The client diagnosed with cancer of the uterus is scheduled to have radiation brachytherapy. Which precautions should the nurse implement? Select all that apply.
- A. Place the client in a private room.
- B. Wear a dosimeter when entering the room.
- C. Encourage visitors to come and stay with the client.
- D. Plan to spend extended time with the client.
- E. Notify the nuclear medicine technician.
Correct Answer: A,B
Rationale: Brachytherapy requires a private room and dosimeter use to minimize radiation exposure. Visitors are limited, extended nurse time is avoided, and nuclear medicine notification is unnecessary.
The nurse writes a client problem of urinary retention for a client diagnosed with Stage IV cancer of the prostate. Which intervention should the nurse implement first?
- A. Catheterize the client to determine the amount of residual.
- B. Encourage the client to assume a normal position for urinating.

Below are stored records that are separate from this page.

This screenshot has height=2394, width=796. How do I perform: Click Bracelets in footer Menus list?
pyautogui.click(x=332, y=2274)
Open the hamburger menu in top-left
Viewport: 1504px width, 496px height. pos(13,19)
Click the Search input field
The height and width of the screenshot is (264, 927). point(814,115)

- C. Teach the client to use the Valsalva maneuver to empty the bladder.
- D. Determine the client’s normal voiding pattern.
Correct Answer: A
Rationale: Catheterization assesses residual urine, confirming retention and guiding treatment in advanced prostate cancer. Positioning, Valsalva, and voiding patterns are secondary.

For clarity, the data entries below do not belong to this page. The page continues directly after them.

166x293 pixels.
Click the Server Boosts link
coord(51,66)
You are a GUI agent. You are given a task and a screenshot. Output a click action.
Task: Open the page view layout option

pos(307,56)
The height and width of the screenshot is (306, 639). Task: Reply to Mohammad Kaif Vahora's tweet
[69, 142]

What intervention should the nurse implement for a client diagnosed with a rectocele?
- A. Limit oral intake to decrease voiding.
- B. Encourage a low-residue diet.
- C. Administer a stool softener daily.
- D. Arrange for the client to take sitz baths.
Correct Answer: C
Rationale: Stool softeners prevent straining during bowel movements, reducing rectocele pressure. Limiting intake is inappropriate, low-residue diets increase constipation risk, and sitz baths are less specific.
If the client reports all of the following data, which factor is most likely contributing to the bleeding?
- A. The client has been taking an oral contraceptive for 2 months.
- B. The client has just changed employment and is under unusual stress.
- C. The client's sexual partner has a sexually transmitted infection.
- D. The client has been using a vibrator to elicit sexual arousal.
Correct Answer: A
Rationale: Breakthrough bleeding is a common side effect of oral contraceptives, especially in the first few months, making it the most likely cause of vaginal bleeding outside expected menses.